Scum collecting and removal facilities, including baffling are desirable ahead of the outlet weirs on all settling tanks. Horizontal spraying with water under pressure may be employed to collect the scum for hand removal, if no mechanical skimmers are installed.
The straight scum baffle is installed ahead of the effluent weir-troughs and is submerged to a minimum depth of 18 in. Scum collectors usually move the scum toward the effluent side of the tank. Treatment plants are often equipped with hand-operated revolving slotted pipe skimmers installed horizontally across the tank ahead of the scum baffle (see Figure 7.16.2). When scum is to be removed, the skimmer pipe is rotated until one edge of the slot is sub-
merged slightly below the waste surface. The scum, mixed with waste, flows into it and is discharged through the pipe to a scum pit located outside the tank.

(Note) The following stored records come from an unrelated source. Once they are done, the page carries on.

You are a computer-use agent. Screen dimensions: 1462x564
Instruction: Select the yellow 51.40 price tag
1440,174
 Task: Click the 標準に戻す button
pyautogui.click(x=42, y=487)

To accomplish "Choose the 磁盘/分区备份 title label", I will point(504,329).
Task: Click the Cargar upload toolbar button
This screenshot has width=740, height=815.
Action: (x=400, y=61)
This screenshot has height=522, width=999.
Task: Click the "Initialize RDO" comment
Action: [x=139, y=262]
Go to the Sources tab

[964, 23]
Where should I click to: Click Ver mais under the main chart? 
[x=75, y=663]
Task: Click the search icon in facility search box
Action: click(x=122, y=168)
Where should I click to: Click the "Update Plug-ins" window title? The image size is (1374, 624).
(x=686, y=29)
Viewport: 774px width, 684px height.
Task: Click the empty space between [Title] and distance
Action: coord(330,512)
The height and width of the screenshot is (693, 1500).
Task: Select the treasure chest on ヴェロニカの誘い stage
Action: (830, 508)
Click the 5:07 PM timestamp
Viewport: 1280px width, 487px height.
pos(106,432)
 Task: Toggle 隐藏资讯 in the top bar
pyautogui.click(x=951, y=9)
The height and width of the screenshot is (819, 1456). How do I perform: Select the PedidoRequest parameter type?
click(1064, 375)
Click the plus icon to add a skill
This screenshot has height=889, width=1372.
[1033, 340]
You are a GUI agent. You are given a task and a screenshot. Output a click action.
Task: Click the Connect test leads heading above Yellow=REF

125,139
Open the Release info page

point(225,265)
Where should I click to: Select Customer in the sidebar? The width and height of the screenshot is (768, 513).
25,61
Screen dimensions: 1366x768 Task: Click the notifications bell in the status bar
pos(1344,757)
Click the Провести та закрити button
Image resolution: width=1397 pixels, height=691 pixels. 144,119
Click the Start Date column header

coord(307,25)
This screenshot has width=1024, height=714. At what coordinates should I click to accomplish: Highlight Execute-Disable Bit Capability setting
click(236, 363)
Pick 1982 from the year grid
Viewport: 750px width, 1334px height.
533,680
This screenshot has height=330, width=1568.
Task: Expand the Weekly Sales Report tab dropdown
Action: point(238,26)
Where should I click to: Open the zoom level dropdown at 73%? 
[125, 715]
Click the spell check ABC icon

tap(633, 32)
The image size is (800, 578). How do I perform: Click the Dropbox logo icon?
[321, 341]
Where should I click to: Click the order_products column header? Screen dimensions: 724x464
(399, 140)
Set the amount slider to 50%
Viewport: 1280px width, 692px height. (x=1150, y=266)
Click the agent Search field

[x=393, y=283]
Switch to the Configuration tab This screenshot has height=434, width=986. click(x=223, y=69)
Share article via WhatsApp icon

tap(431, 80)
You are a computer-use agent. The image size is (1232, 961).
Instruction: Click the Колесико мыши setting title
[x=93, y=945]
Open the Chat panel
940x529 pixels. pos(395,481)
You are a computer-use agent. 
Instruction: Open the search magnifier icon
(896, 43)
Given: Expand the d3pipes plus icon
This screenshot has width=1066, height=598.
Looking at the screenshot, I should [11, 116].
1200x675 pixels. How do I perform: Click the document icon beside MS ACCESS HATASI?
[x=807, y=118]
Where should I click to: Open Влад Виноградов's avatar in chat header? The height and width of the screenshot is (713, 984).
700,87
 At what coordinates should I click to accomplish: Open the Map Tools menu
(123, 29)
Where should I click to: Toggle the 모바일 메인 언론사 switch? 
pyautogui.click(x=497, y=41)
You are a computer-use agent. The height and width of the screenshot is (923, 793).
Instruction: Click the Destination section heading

If the scum is to be removed mechanically, cross collectors consisting of endless chains above the surface are used. These carry flights which move the scum into the scum-trough, or in case of the helicoid spiral skimmer, the collector slowly turns and sweeps (with its rubber blades) the scum over the curving back edge of the tank into the scum-trough.
Circular Settling Tanks
The circular scum baffle is installed ahead of the circular effluent weir-trough and is submerged to a depth of at least 18 in.
Scum removal in circular tanks is usually performed by a radial arm skimmer, which is attached to and rotates with the sludge-removal equipment (see Figure 7.16.3). A skimmer blade moves the scum to the periphery, and hinged scraper blades or neoprene wipers sweep the scum up on a ramp and into a scum-trough. Some tanks are also equipped with automatic flushing devices.
Air skimmers may be used to serve small treatment plants. They work on the same principle as airlifts. The only difference is that the suction end of the airlift pipe is turned up by 180°, terminating slightly below the tank's water level. It is provided with a funnel-type extension to collect the scum.
The scum is generally collected in a separate scum sump, which can be provided with dewatering facilities. The scum is usually combined with the primary sludge and is disposed of by 1) digestion, yielding gas with high fuel value; 2) by vacuum filtration or incineration; and 3) by burial.
The volume of scum in normal domestic waste may range from 0.1 to 6 ft3 per mg (0.75 to 45 liters per 100 m3), or 200 ft3 (5.75 m3) per 1000 capita per year.